• [Provided information]
==================================================

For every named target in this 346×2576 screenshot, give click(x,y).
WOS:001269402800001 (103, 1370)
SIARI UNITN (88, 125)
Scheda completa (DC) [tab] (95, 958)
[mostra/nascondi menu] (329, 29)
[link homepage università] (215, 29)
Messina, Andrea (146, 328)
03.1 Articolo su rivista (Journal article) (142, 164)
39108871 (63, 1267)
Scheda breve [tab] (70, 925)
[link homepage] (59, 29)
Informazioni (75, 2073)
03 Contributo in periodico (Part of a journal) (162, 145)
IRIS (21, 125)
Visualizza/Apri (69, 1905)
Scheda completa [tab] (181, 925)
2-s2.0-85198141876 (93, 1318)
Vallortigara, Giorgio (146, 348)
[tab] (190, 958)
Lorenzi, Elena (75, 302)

==================================================

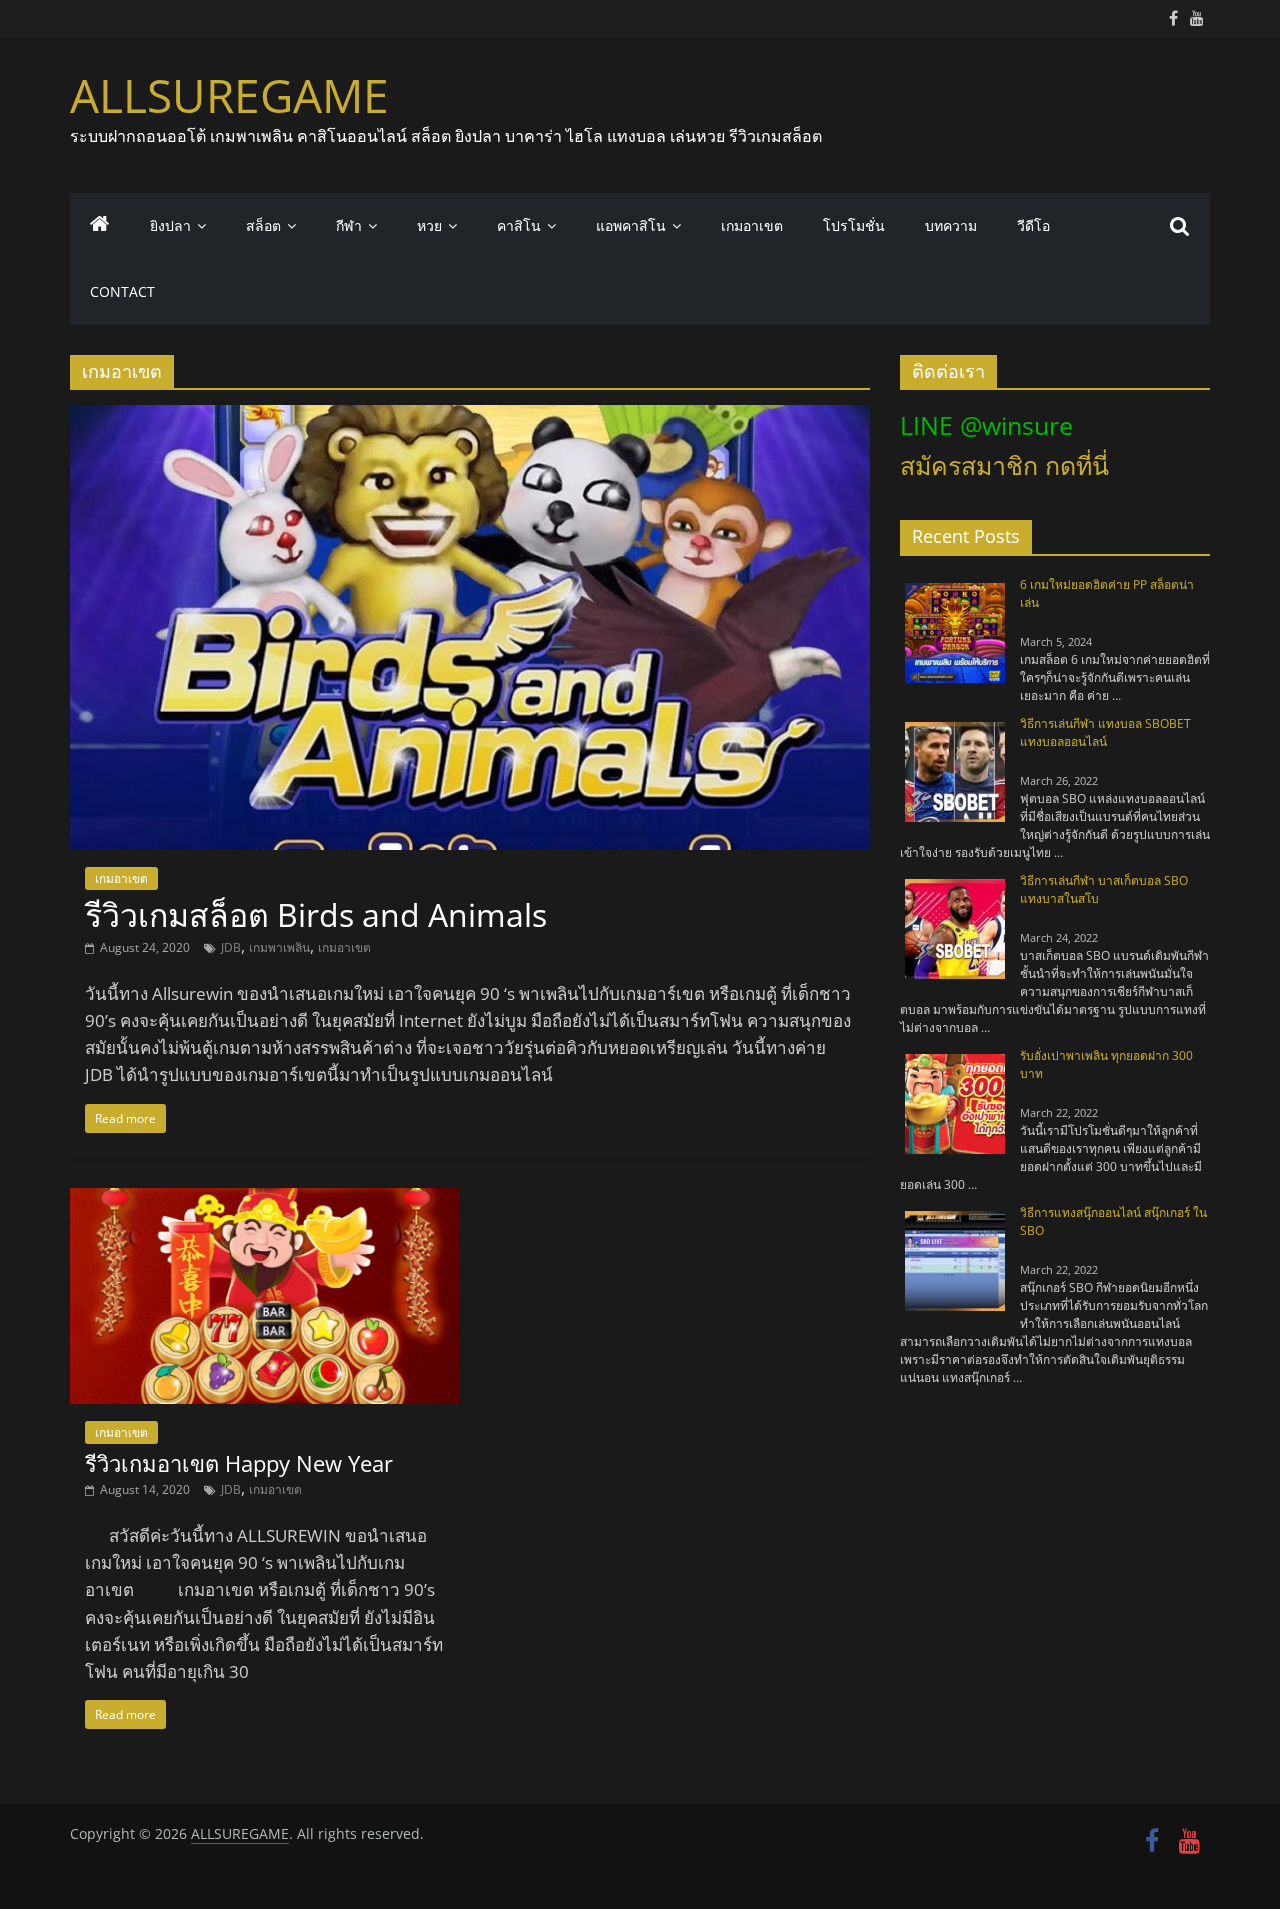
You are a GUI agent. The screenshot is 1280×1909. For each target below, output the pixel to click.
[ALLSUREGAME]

==================================================

Among the entries above, find the line with "For every named" and the line with "Lorenzi, Elena (75, 302)"; give again exactly these two lines and all lines between them.

• [Exercise answer]
For every named target in this 346×2576 screenshot, give click(x,y).
WOS:001269402800001 (103, 1370)
SIARI UNITN (88, 125)
Scheda completa (DC) [tab] (95, 958)
[mostra/nascondi menu] (329, 29)
[link homepage università] (215, 29)
Messina, Andrea (146, 328)
03.1 Articolo su rivista (Journal article) (142, 164)
39108871 (63, 1267)
Scheda breve [tab] (70, 925)
[link homepage] (59, 29)
Informazioni (75, 2073)
03 Contributo in periodico (Part of a journal) (162, 145)
IRIS (21, 125)
Visualizza/Apri (69, 1905)
Scheda completa [tab] (181, 925)
2-s2.0-85198141876 (93, 1318)
Vallortigara, Giorgio (146, 348)
[tab] (190, 958)
Lorenzi, Elena (75, 302)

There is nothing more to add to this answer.